Oxygen evolution electrocatalysts with high activity and stability are needed for proton-exchange membrane (PEM) electrolyzers. Iridium oxide (IrO_x) has been shown to exhibit both high activity and stability for the oxygen evolution reaction (OER) under acidic conditions. Based on the high cost and limited supply of IrO_x, approaches that increase the activity of Ir-based OER catalysts are of significant interest.
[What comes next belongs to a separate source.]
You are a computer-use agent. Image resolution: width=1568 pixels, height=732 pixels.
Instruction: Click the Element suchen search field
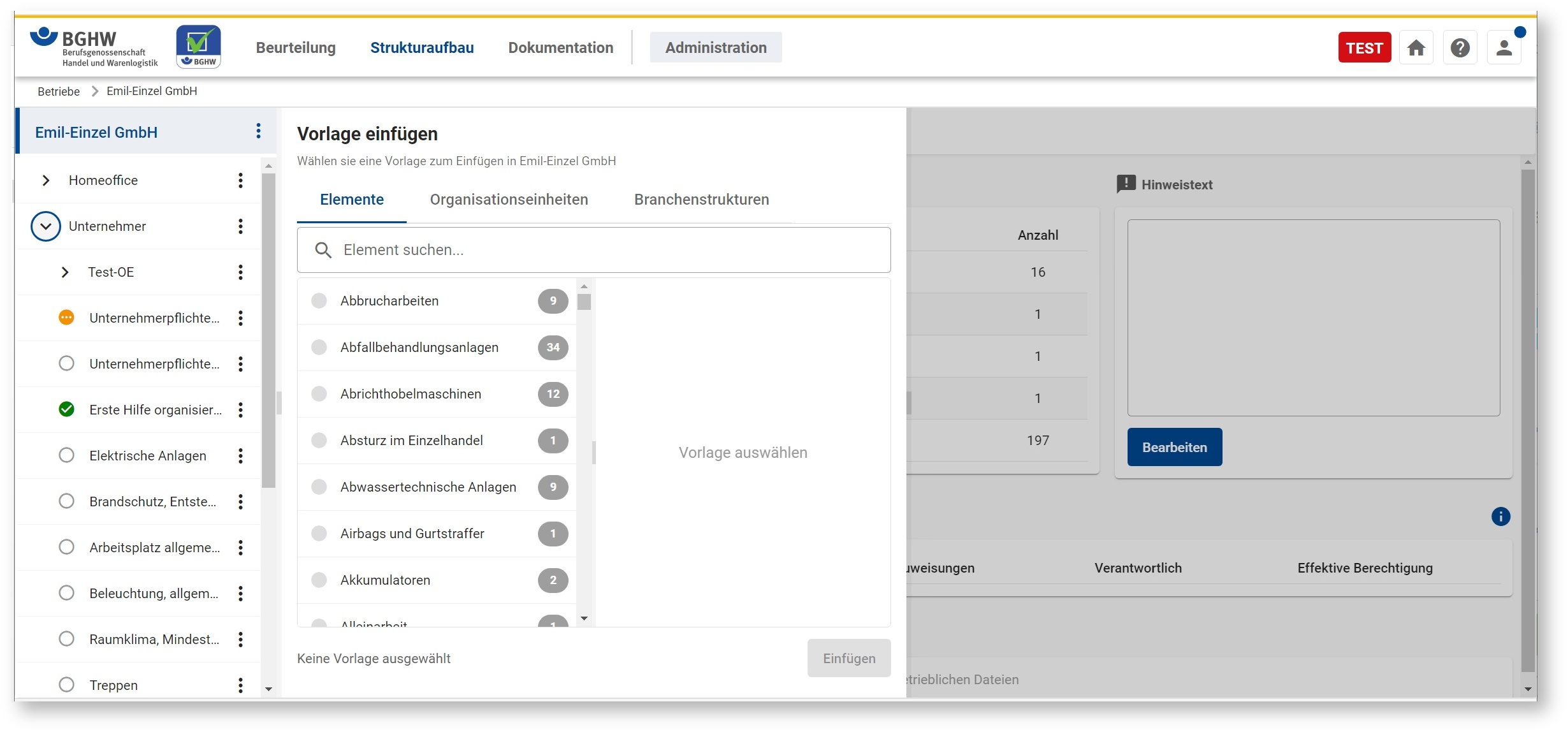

Recent work has shown that incorporation of Ni within the IrO_x structure increases the OER activity.¹ Further, the activity of IrO_x has been shown to depend on specific surface structures (i.e. edges, corners and facets).² As an approach to provide high activity OER catalysts, we investigated a unique self-supported IrNi_xO_y two-dimensional (2D) nanoframe structure that allows the combination of (i) incorporation of a non-noble transition metal within the structure to tune the surface atomic and electronic structure, (ii) expression of specific facets and edges, and (iii) an interconnected, carbon-free three-dimensional matrix that allows molecular accessibility. The IrNi_xO_y 2D nanoframes were synthesized by using nickel hydroxide/oxide nanosheets that were decorated with Ir and then treated under controlled temperature/atmosphere treatments to facilitate Ir-Ni interaction. The development of IrNi_xO_y 2D nanoframes extends our group’s recent work on bimetallic Pt-Ni 2D nanoframes which were shown to exhibit high stabilities and activities for the oxygen reduction reaction.³ The 2D nanoframe structure provides an architecture that expresses highly catalytically active surfaces within an interconnected solid and pore network that faciliates molecular access to the reactive surface. The structure of the IrNi_xO_y 2D nanoframes was determined using X-ray diffraction, scanning transmission microscopy, and scanning transmission electron microscopy. Oxygen evolution activities and stabilities were determined using rotating ring disk electrode configuration and will be presented. The ability to combine highly catalytically active surfaces within a 3D nanoarchitecture provides the opportunity to design OER catalysts with improved activity and stability.

References

1. Sen, F. G.; Kinaci, A.; Narayanan, B.; Gray, S. K.; Davis, M. J.; Sankaranarayanan, S.; Chan, M. K. Y. J. Mater. Chem. A 2015, 3, 18970-18982.

2. Reier, T.; Pawolek, Z.; Cherevko, S.; Bruns, M.; Jones, T.; Teschner, D.; Selve, S.; Bergmann, A.; Nong, H. N.; Schlogl, R.; Mayrhofer, K. J. J.; Strasser, P. J. Am. Chem. Soc. 2015, 137, 13031-13040.

3. Godínez-Salomón, F.; Mendoza-Cruz, R; Arellano-Jimenez, M.J., Jose-Yacaman, M.; Rhodes, C.P. (manuscript submitted).